Kurz mal freundlich gesagt: Doof!
Oder auch:


akustik hat gesagt.:


> Könnt ihr mir vielleicht sagen , was da fehlt ?


Ein Logo!

So n bissl gebrushe und kurz was zusammen gefrickelt gilt zwar allgemein als Logo, entspricht aber in keinster Weise den Anforderungen.

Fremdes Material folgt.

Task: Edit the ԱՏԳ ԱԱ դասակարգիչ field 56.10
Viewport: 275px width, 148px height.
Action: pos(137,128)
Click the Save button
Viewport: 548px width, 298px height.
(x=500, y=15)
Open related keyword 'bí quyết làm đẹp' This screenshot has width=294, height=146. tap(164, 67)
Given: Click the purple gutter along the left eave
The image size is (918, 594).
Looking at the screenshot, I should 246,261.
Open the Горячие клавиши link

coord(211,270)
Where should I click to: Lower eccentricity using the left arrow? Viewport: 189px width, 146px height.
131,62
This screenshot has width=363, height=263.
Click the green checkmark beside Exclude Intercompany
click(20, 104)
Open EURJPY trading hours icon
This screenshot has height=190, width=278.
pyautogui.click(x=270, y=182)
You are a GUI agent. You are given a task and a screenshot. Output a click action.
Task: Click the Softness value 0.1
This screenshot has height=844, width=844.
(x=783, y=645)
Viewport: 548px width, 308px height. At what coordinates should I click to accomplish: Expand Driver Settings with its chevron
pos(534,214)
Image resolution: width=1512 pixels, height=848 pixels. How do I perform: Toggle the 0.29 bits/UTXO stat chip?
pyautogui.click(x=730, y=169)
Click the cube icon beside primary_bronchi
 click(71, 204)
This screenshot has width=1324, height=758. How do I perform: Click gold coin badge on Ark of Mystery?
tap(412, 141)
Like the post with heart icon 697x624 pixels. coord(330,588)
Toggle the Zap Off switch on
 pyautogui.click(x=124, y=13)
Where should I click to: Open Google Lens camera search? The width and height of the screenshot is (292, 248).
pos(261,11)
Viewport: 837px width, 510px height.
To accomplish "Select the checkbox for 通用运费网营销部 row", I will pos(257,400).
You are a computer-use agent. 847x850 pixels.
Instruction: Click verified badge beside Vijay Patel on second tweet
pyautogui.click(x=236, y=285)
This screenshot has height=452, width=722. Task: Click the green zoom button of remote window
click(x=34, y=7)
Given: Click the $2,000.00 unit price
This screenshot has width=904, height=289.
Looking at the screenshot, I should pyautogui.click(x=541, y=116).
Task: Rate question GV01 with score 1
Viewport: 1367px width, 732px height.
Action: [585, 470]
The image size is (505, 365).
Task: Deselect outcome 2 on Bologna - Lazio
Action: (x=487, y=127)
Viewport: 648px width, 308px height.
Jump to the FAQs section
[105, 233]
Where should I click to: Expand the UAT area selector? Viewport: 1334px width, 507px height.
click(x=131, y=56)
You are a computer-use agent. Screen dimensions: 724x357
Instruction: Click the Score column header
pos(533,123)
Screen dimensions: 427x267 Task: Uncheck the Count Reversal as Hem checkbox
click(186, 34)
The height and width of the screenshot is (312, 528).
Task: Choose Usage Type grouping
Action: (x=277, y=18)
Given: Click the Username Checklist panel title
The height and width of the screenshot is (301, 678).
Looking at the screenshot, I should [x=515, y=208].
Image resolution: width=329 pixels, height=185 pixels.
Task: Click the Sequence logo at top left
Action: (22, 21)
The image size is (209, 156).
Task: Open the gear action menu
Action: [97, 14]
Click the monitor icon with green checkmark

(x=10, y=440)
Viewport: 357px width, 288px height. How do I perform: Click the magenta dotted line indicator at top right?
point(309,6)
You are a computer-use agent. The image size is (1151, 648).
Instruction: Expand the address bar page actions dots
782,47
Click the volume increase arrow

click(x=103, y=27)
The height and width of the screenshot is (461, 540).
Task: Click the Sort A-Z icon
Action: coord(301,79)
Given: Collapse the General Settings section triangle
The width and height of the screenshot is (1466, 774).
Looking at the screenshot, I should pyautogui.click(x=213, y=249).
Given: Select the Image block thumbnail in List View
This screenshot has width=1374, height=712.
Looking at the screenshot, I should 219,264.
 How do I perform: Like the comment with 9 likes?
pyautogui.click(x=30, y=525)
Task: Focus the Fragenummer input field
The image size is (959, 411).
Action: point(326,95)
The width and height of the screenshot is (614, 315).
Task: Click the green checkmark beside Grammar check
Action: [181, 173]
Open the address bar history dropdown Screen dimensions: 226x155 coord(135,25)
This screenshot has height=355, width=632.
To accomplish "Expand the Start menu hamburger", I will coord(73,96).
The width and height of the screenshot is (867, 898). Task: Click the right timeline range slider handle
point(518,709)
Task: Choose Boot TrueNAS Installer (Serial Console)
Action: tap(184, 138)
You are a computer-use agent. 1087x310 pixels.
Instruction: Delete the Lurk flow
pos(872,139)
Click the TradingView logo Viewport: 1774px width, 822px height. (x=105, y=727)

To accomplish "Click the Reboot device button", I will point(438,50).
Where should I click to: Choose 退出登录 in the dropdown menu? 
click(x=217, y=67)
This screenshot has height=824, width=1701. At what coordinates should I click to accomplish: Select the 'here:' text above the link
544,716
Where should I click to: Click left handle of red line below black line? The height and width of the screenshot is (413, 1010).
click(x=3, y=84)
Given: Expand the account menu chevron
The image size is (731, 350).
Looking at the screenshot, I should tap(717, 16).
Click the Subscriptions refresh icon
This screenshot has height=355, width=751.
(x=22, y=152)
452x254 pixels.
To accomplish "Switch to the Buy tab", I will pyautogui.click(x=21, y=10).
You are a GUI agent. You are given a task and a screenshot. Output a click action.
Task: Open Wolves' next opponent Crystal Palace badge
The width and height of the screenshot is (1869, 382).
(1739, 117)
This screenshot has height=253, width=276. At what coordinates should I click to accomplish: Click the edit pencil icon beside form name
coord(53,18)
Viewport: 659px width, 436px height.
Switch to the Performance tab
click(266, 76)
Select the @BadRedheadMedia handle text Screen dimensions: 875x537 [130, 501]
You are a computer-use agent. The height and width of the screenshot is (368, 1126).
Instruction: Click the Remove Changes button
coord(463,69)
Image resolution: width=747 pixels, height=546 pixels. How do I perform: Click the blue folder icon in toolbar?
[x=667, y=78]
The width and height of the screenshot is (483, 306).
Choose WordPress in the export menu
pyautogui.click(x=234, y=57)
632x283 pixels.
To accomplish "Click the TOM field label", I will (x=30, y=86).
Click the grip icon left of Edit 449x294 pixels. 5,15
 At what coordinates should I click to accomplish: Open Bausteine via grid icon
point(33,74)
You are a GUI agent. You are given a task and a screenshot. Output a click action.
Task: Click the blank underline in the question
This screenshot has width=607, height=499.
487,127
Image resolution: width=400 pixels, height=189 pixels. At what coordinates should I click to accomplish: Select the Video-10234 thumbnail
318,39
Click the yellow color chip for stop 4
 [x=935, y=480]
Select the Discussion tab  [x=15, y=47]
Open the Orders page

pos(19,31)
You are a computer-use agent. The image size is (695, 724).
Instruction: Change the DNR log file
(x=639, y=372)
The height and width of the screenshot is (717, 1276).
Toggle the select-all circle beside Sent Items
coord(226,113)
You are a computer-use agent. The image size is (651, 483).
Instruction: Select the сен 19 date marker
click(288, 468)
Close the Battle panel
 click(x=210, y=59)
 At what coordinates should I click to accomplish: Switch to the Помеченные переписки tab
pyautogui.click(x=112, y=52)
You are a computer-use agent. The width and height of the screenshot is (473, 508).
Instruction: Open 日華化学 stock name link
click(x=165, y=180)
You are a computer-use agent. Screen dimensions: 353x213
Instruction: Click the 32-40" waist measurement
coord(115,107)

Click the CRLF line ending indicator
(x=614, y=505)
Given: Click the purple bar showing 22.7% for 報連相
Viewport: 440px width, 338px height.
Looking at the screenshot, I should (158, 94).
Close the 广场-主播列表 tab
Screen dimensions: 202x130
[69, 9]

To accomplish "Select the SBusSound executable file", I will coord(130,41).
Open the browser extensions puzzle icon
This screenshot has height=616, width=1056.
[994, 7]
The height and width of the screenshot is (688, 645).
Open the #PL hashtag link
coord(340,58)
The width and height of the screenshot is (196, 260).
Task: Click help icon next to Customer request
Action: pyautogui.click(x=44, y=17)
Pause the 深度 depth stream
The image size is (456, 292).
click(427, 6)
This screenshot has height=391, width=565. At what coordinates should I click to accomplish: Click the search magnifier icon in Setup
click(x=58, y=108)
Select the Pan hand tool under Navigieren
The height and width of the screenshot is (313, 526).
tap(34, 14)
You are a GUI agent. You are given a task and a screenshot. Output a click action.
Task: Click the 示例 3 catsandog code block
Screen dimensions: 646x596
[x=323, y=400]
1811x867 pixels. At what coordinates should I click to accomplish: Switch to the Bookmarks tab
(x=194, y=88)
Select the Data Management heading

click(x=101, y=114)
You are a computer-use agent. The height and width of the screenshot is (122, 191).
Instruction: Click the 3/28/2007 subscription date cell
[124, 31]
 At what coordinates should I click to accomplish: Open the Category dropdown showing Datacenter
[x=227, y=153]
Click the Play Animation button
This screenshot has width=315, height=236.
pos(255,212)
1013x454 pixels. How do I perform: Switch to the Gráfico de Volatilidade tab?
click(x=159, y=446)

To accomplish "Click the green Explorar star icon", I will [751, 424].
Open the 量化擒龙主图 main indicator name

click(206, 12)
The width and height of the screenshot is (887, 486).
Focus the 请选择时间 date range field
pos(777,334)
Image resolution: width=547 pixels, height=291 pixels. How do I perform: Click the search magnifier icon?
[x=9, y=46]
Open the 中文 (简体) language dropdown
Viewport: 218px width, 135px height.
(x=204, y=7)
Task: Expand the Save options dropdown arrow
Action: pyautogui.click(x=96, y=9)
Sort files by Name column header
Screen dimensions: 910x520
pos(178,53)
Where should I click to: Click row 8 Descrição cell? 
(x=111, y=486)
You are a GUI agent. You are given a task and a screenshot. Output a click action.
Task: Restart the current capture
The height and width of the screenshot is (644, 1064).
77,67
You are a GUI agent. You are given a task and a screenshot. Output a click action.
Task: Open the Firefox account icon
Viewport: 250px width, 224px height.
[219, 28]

Wenn ihr so abwechslungsreiche Musik macht, dann sollte ein Logo auch
den selben Anspruch haben (damit meine ich nicht tausend Dinge zusammen zu würfeln (geiles Wortspiel)).

Undo und weiter gehts. 
Weil an diesem Bild weiter rumzuschrauben bringt imo nicht so viel.
Lieber nochmal Gedanken machen und neu anfangen.
Mag sein, dass es etwas hart klingt (gemein vielleicht auch) aber des ist meine
Antwort auf deine Frage.

mfg


----------



## Sven Mintel (8. August 2008)

Moin,

Ich finde, da sind zu viele Details drinnen... je weniger, ist bei einem Logo m.E. näher am Ziel: es wiederzuerkennen und  damit etwas in Verbindung zu Bringen.

Würde ich das so irgendwo sehen, würde ich eher ein zwielichtiges Etablissement damit in Verbindung bringen, als Musik.

Aber ich bin ja auch kein Designer...dies ist halt ein ganz persönlicher Kommentar ohne Fachwissen in der Sache :-(


----------



## ink (8. August 2008)

Hmm, um nicht nur unproduktiv zu sein:
http://www.designguide.at/index.html
Gute Seite, mit hervorragenden Tipps! 

mfg


----------